Multi-indexed poly-Bernoulli numbers

TL;DR

This paper extends the understanding of multi-indexed poly-Bernoulli numbers by deriving explicit formulas, periodicity properties, and relations among various variants, building on known properties of poly-Bernoulli numbers.

Contribution

It provides new explicit formulas and periodicity results for double-indexed poly-Bernoulli numbers and explores relations with star-version variants, advancing the theory of poly-Bernoulli numbers.

Findings

Explicit formula using Stirling numbers of the second kind for double-indexed poly-Bernoulli numbers

Periodicity property for negative upper-index cases

Relations between multi-indexed and star-version poly-Bernoulli numbers

Abstract

As properties of poly-Bernoulli numbers, a number of formulas such as the duality formula, explicit formula using the Stirling numbers of the second kind and periodicity for negative upper-index have been established.

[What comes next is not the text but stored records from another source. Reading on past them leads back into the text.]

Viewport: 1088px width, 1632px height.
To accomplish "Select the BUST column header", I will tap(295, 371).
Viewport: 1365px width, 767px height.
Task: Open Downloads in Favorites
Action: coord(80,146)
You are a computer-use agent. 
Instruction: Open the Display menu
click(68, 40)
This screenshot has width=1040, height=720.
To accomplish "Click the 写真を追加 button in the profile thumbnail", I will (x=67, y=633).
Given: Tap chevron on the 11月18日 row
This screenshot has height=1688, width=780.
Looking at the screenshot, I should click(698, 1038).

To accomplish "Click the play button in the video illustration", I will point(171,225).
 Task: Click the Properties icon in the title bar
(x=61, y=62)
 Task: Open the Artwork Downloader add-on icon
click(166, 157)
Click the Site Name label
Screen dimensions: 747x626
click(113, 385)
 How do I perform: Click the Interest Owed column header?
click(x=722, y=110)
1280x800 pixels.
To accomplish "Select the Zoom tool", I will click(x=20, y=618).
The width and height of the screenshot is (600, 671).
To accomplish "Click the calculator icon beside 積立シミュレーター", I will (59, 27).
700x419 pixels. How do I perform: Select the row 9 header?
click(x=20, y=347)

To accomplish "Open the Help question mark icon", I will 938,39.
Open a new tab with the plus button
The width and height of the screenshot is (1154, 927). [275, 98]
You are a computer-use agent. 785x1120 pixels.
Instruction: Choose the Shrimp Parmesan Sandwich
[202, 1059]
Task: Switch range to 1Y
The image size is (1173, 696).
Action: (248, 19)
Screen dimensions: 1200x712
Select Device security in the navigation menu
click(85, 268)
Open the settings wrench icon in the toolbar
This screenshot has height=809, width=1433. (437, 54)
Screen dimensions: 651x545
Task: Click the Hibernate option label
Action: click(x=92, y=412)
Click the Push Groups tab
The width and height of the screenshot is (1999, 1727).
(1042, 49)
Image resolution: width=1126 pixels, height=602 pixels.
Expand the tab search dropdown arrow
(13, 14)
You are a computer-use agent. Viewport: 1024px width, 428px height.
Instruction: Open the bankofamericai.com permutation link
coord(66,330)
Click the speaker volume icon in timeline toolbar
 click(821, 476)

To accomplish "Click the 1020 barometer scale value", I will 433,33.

For the multi-indexed poly-Bernoulli numbers generalized by Kaneko-Tsumura, among such properties only the duality formula was obtained. In this paper, we restrict the double-indexed poly-Bernoulli numbers and show the explicit formula using the Stirling numbers of the second kind and periodicity for negative upper-index for them. Further, we define the variant of multiple-indexed poly-Bernoulli numbers using the star-version of multiple-indexed logarithms and obtain the relation between this kind of double and triple-indexed poly-Bernoulli numbers with multi-indexed poly-Bernoulli numbers ahead.